SK Innovation awaits ruling on $2.6 billion Georgia battery plant

It can seek a special review by the Office of the U.S. Trade Representative on grounds that abandoning the Georgia project would cause undue hardship for the U.S. auto industry. That avenue ultimately would require the involvement of the U.S. president, just as a contentious election is taking place.

Another option would be for SK and LG Chem to negotiate a settlement — a common outcome in high-stakes legal impasses such as this. There has been speculation in the Korean press that such negotiations are already in progress.

Meanwhile, state officials have warned that the worst-case scenario of shutting down the project will hurt Georgia’s economy. The state is providing $300 million in incentives to support the battery plant.
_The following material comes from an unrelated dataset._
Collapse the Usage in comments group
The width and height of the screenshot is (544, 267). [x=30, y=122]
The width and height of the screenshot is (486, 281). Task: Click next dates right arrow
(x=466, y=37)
The issue illustrates some new auto industry realities: The competition in EVs requires vast amounts of industrial investment to produce batteries. And despite the nature of EV batteries as seeming commodities, they are highly engineered components that cannot easily be re-sourced or redesigned.

This year, Ford weighed in on the SK-LG Chem standoff with a letter through its attorneys to the International Trade Commission. Ford is counting on the SK batteries for its electric F-150, and no other “EV battery supplier is able to provide EV battery cells that satisfy Ford’s technical or U.S. supply requirements for the fully electric F-150,” said the letter submitted by law firm Duane Morris. “EV batteries cannot simply be swapped like batteries in a flashlight.”

Meanwhile, SK has been rapidly adding manufacturing capacity around the world to capitalize on the industry’s growing plans for EVs. It has expanded its plans for the Georgia site, upping its investment by 30 percent to $2.6 billion and increasing the number of workers it expects to hire there from 2,000 to 2,600.